Would you please repeat exactly the entries below, starting at the line with "You are a computer-use" and ending at the line with "The image size", and nothing outside that range? Leave out the pictures.

[The data — start]

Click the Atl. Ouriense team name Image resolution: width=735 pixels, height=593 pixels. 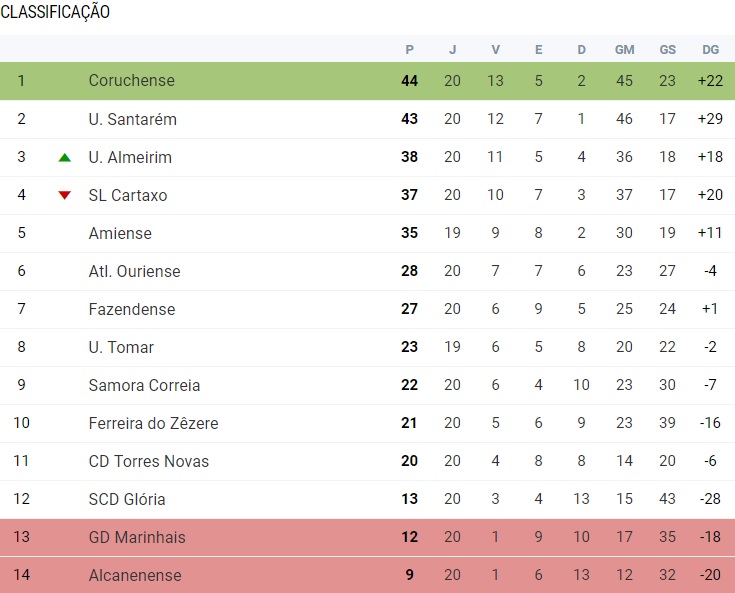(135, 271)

[The data — finish]
[The data — start]

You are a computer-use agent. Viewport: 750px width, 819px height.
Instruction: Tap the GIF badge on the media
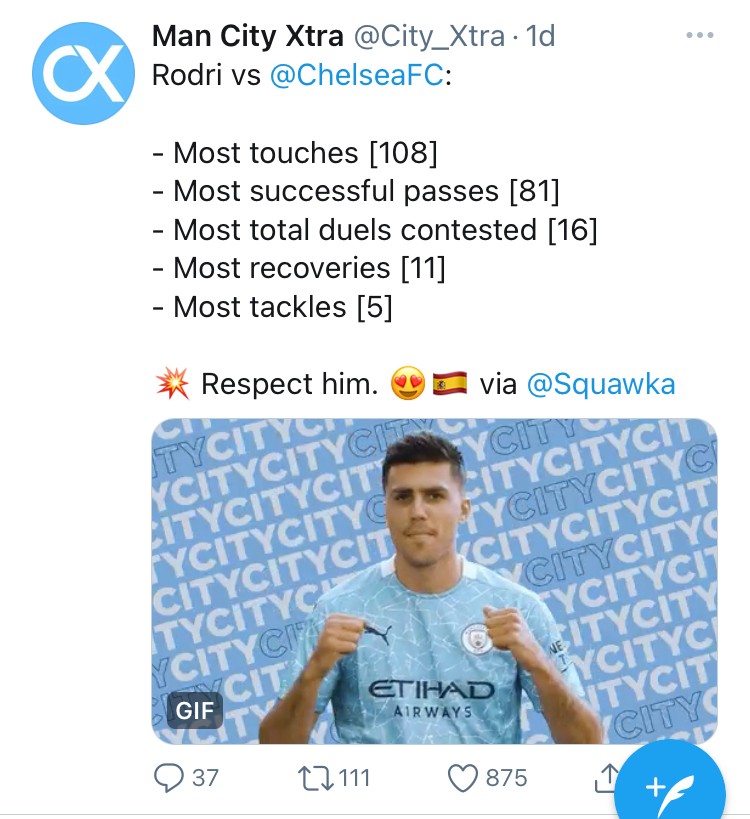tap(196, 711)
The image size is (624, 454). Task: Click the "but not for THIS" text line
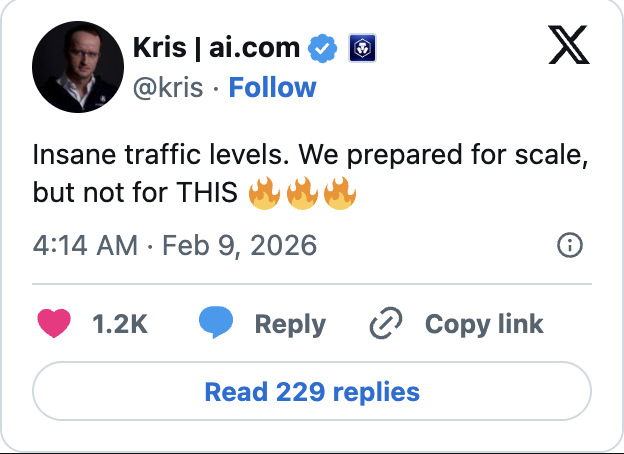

[The data — finish]

Response for this exercise ::
You are a computer-use agent. Viewport: 750px width, 819px height.
Instruction: Tap the GIF badge on the media
tap(196, 711)
The image size is (624, 454). Task: Click the "but not for THIS" text line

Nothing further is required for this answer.